From "Victorian Paris" (https://victorianparis.wordpress.com/2014/02/22/paris-downstairs-la-femme-de-menage/)

This excerpt from Octave Uzanne’s The Modern Parisienne was written in 1912, but it captures the attitude towards servants and women in general of the period that we are studying.

The femme de ménage (charwoman) is at “six sous per hour” a godsend to the bachelor. She has come from some little provincial town with her husband, who works in a factory in the suburbs, or she is the wife of a cab driver or of a porter at the Bonmarché or the Louvre magazines. Her life is a hard one. After she is swallowed in the whirlpool of Paris, she can rarely return to the country. She dies exhausted by hard work, worn-out by poverty and child-bearing. Sometimes, when the children are self-supporting, she can go out to service.
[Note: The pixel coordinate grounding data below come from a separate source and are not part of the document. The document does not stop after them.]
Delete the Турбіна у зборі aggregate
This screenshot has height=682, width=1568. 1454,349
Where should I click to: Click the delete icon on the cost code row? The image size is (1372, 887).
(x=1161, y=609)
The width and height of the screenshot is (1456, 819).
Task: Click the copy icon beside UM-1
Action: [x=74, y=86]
She is generally from thirty to fifty-five years of age. In the morning at about seven o’clock—as soon as her husband has left for his work and her children for school—she goes to her “Monsieur”, carrying his milk, his morning rolls and other provisions, calling for his newspapers and letters from the concierge, with whom she exchanges gossip. Being good at heart, as are all the working people who do not come too much in contact with the bourgeoisie, she is interested in her Monsieur’s welfare, although she allows herself a bit of gossip with the concierge on the terrible “creatures” who come to see him. She is attentive to his wants, sees that his breakfast is good, and that his boots shine like mirrors. She is amiable and willing, and he would have no occasion for finding fault if she had not, unfortunately, a mania for tidying away all his things into places where he can never find them.

If Monsieur is a painter, a journalist, or an author, she has the greatest respect for his work. She considers his manuscripts and books, his canvasses and engravings, as things to be treated with boundless veneration. She is immensely proud to serve an “artist”. Sometimes she will venture to ask him to write a letter for her. She will consult him about her family affairs, especially on any legal question, for the law terrifies her beyond measure.

When she returns home she has to see to her children’s dinner, to wash their clothes, to mend for the entire family. In the evening she must cook supper for her husband, who frequently comes home drunk, having spent all his wages, and turns to beating her. She endures everything passively, and she must go on enduring as long as her strength lasts. She is honest, tender, and devoted and all this for twenty or forty sous per day. She is typical of the working woman.

“The femme de ménage,” says a physiologist of 1840, “belongs exclusively to Paris. In the provinces she loses all her distinctive character.” It is from Paris alone, the Paris of resources and deceptions, that the femme de ménage springs. She is the servant of those who cannot afford any other, and who are not poor enough to dispense with one altogether. It is service at a discount, a bastard kind of servitude which sells itself by retail, which submits to the pains of slavery without any of its advantages, which suffers a change of master, humour and work at every moment of the day. She is, in fact, a poor woman who is hired either by the hour or the job just as one hires a cab. The femme de ménage is the most enslaved of all servants. However, this cruel dependence on every one and no one in particular is still independence in her eyes.